リード
ITO AIは、プルリクエスト(PR)が立つたびに実際のアプリを動かしてE2Eテストを自動実行する、エージェント型のQAプラットフォーム。リポジトリを接続するだけで、影響を受けるユーザーフローを自律的に判別してブラウザ操作を実行し、動画レポートとスクリーンショット付きのバグ報告をコードレビュー前にPRへ投稿する。スクリプトや既存テストコードを書く必要がなく、QAエンジニアのリソースが薄いスタートアップから、CI/CDパイプラインに品質ゲートを組み込みたい高速リリース体制のSaaSチームまで、マージ前の回帰検出を自動化したい開発組織向けの選択肢となる。
主要機能
- PR連動の自動E2Eテスト: リポジトリ接続後、PR作成のたびにエージェントがアプリを実際に起動して該当フローを実行。手動QAで1機能あたり15-30分かかる確認作業を、PRごとに数分の自動レポートに置き換えられる。
- 動画+スクリーンショットの視覚レポート: 失敗箇所を動画で再現し、操作の流れと画面状態を時系列で確認可能。テキストログだけでは再現が難しいUI回帰バグの調査時間を大幅に圧縮する。
- スクリプト不要のテスト設計: Playwright/Cypressのコード記述やセレクタ保守が不要。エージェントがUIを解釈してテストフローを生成するため、テスト資産がゼロのプロジェクトでも初日から運用開始できる。

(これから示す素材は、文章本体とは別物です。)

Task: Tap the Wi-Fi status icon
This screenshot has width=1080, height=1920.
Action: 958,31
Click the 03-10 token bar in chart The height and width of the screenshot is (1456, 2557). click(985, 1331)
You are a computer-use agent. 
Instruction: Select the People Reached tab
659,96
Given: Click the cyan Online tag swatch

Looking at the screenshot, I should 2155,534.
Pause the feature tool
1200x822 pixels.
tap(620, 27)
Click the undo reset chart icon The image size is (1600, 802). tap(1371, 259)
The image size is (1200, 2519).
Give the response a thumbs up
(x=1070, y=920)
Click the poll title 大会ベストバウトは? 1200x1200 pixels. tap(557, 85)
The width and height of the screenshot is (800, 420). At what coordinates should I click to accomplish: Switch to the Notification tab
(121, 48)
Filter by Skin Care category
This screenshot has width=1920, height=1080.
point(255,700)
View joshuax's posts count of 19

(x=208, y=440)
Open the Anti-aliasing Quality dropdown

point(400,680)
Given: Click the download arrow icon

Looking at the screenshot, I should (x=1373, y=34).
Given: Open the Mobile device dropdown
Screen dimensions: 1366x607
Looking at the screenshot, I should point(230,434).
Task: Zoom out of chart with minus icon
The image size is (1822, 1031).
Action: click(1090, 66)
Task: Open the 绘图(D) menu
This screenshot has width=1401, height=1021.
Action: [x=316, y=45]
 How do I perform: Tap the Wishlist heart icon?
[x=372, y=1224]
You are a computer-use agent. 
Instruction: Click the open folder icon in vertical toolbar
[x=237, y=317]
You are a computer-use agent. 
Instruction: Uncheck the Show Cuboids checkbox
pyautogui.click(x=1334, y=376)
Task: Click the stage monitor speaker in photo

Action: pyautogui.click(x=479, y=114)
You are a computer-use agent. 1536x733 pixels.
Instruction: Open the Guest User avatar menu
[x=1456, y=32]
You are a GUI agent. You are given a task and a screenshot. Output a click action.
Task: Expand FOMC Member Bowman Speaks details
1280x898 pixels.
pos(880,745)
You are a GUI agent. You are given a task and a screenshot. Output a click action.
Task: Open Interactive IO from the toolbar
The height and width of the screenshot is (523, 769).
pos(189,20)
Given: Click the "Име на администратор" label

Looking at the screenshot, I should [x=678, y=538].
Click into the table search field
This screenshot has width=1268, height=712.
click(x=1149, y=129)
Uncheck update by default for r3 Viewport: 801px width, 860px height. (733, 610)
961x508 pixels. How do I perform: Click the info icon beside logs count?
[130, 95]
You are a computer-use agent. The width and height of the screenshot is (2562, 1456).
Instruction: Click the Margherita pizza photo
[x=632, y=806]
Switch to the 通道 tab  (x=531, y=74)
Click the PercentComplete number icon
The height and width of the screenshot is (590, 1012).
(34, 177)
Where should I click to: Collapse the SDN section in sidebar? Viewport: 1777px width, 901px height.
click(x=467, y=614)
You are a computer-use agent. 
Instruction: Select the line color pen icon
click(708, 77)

- オープンソース無償枠: 承認済みOSSプロジェクトには無償提供。商用利用は審査制でProプラン以上が必要となる。
編集部の検証メモ
公開されているPricingページを確認した時点では、Proプランの具体的な月額は要問い合わせとなっており、商用導入時は機能要件と利用ボリュームに応じた個別見積もりとなる前提で比較検討する必要がある。同じくPR連動のAI QA領域ではQA Wolfやmabl、Reflectといった先行プレイヤーがあるが、ITO AIは「テストケース設計そのものをエージェントに任せる」点と「PRコメントへの動画レポート投稿」のワークフロー密着度が差別化軸となる。仮にQAエンジニア1名が週20本のPRを各30分でレビューしていた場合、自動化により週10時間規模のレビュー工数削減が見込め、人件費換算で月20-40万円程度のコスト削減余地が試算できる。
想定ユーザー
QA専任が置けないシードからシリーズBのSaaSスタートアップ、PR回転数が多くマージ前に視覚的な動作確認を組み込みたいフロントエンド主体のプロダクトチームに適する。一方で、金融・医療など監査要件で決定論的なテストスクリプトの保持が必須の領域や、複雑な業務ロジックを大量のテストケースで網羅管理したい既存QAチームには、エージェントの自律判断によるカバレッジが要件と合わない可能性がある。